BEGIN

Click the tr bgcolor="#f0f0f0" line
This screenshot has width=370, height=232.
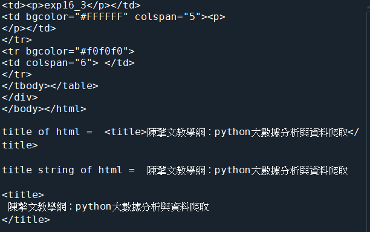pos(68,51)
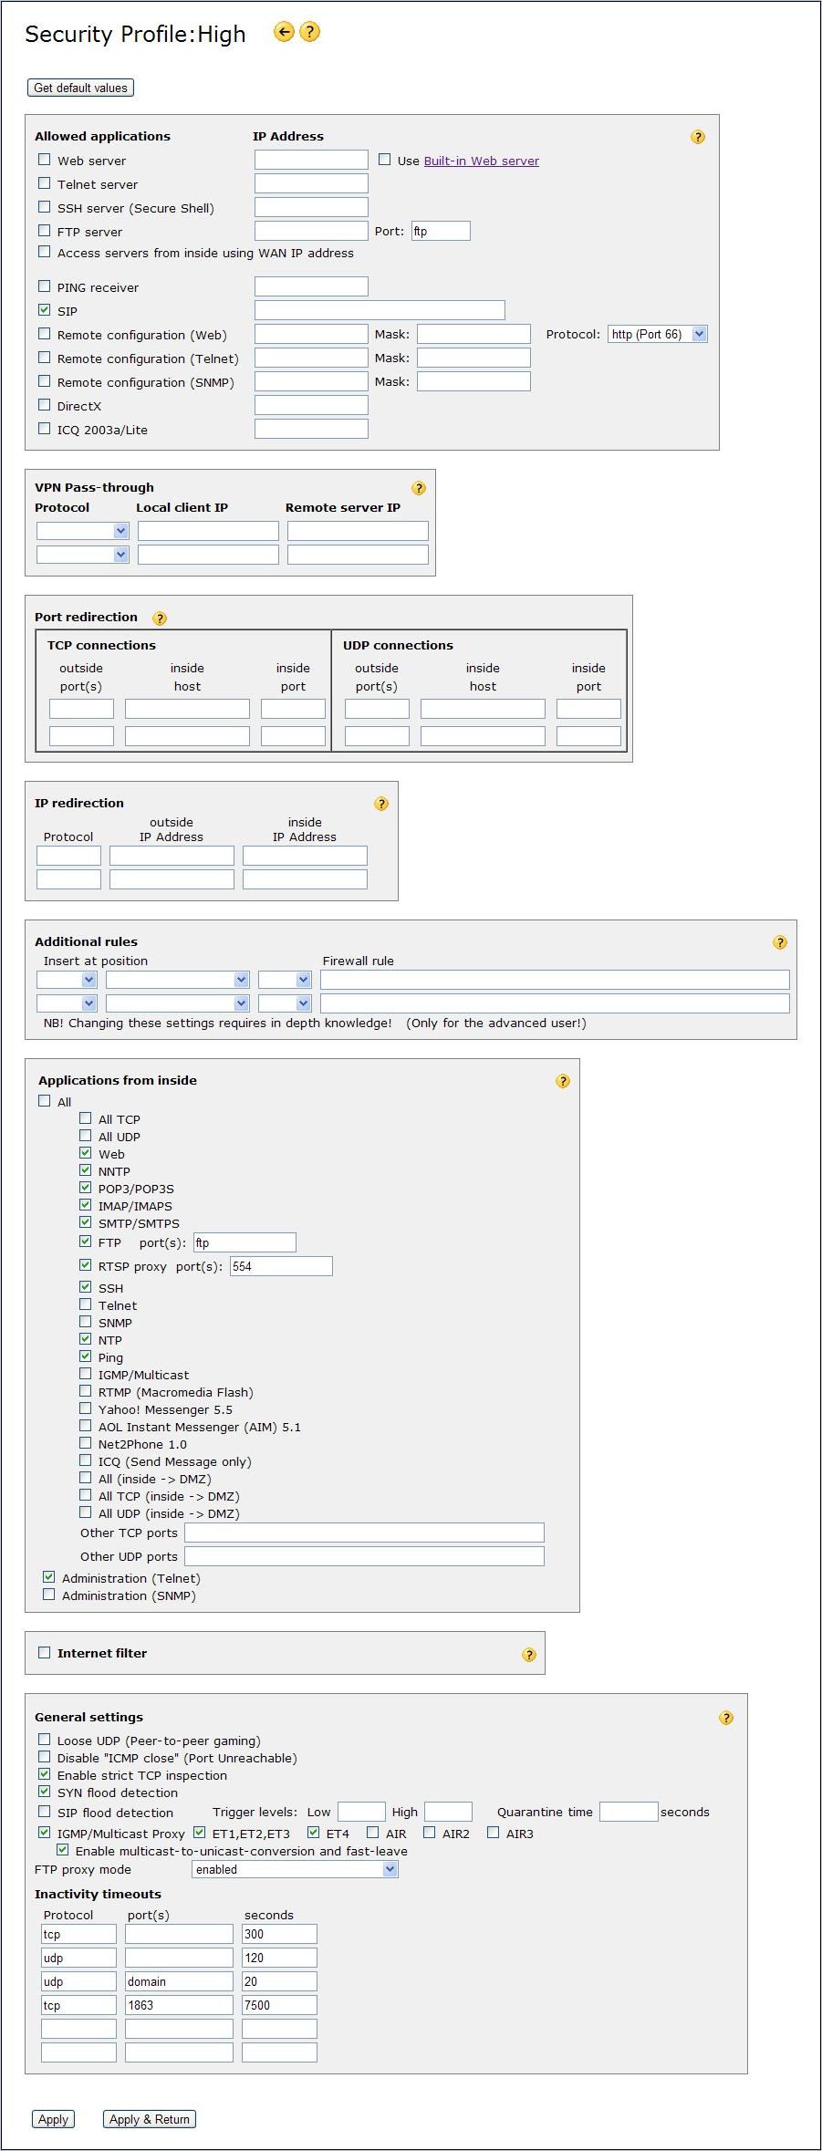This screenshot has width=822, height=2151.
Task: Open the Built-in Web server link
Action: point(481,161)
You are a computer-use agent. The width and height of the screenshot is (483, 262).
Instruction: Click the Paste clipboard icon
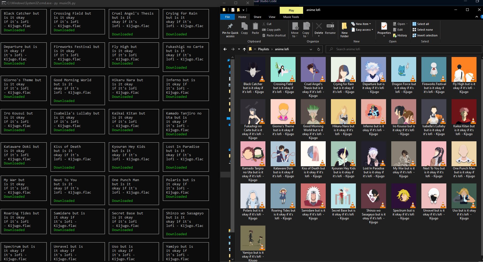click(255, 27)
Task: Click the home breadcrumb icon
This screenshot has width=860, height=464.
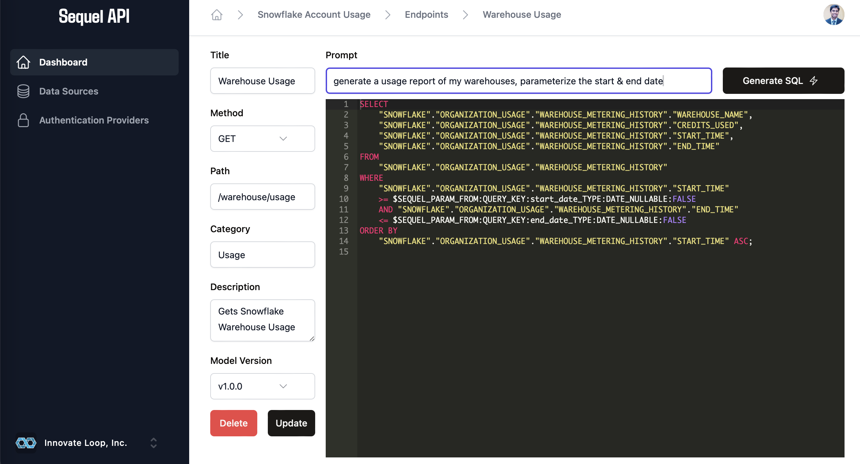Action: pos(217,14)
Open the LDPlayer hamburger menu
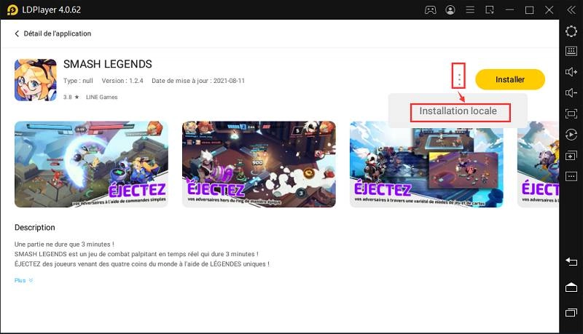The height and width of the screenshot is (334, 583). tap(470, 10)
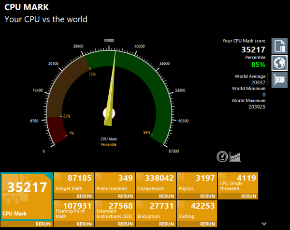The image size is (290, 230).
Task: Switch to the speedometer gauge view icon
Action: click(x=222, y=156)
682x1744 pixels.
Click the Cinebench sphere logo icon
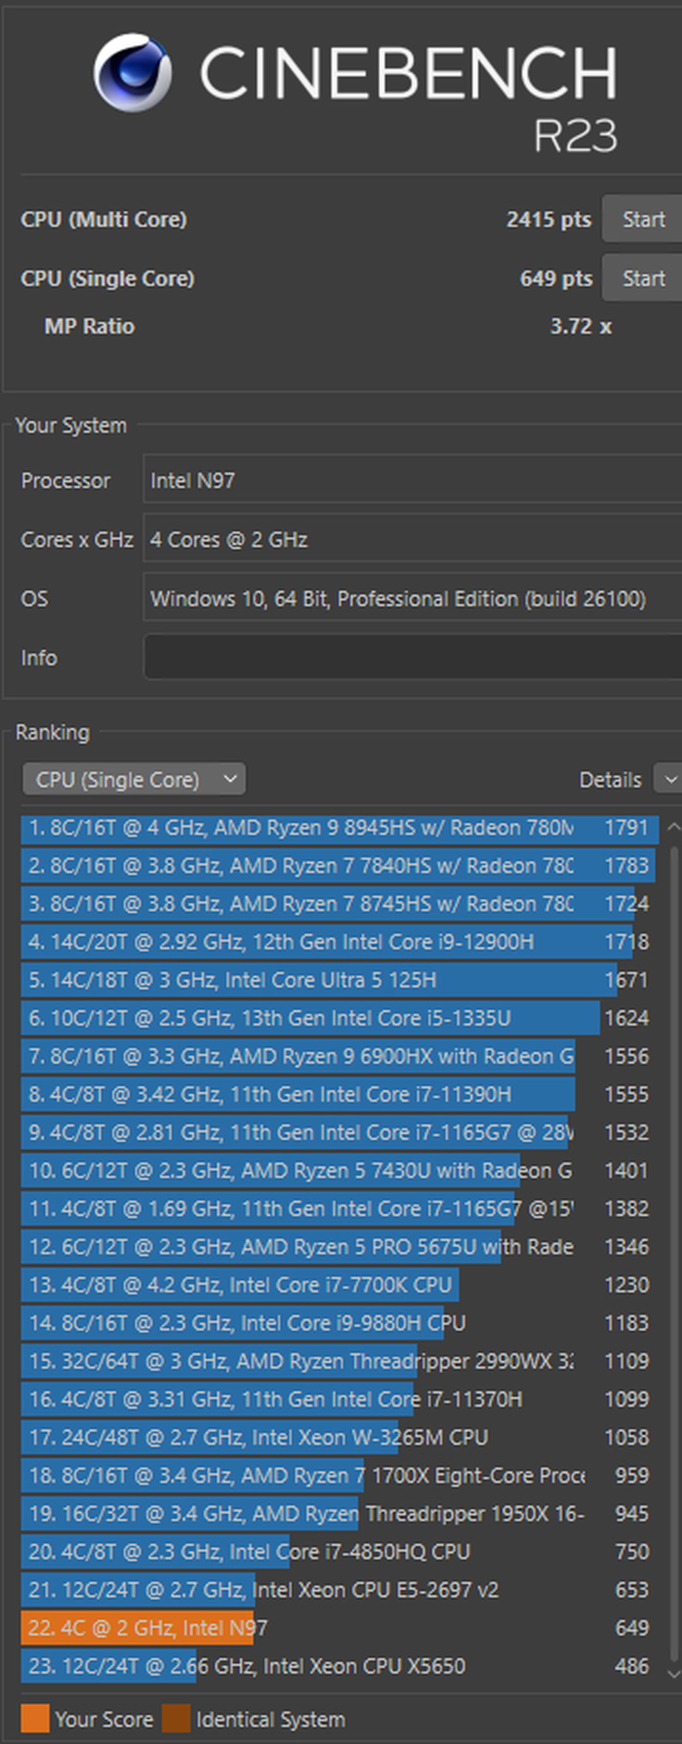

END

_INSTRUCTIONS TO FOLLOW_
All that is required is an exact reproduction of the lines from the one containing "You are a computer-use" to the final line of the listing above, pictures omitted.

_WORKED SOLUTION_
You are a computer-use agent. The width and height of the screenshot is (483, 262).
Instruction: Click the Paste clipboard icon
click(255, 27)
Task: Click the home breadcrumb icon
This screenshot has width=860, height=464.
Action: pos(217,14)
Open the LDPlayer hamburger menu
The height and width of the screenshot is (334, 583). tap(470, 10)
The image size is (290, 230).
Task: Switch to the speedometer gauge view icon
Action: click(x=222, y=156)
682x1744 pixels.
Click the Cinebench sphere logo icon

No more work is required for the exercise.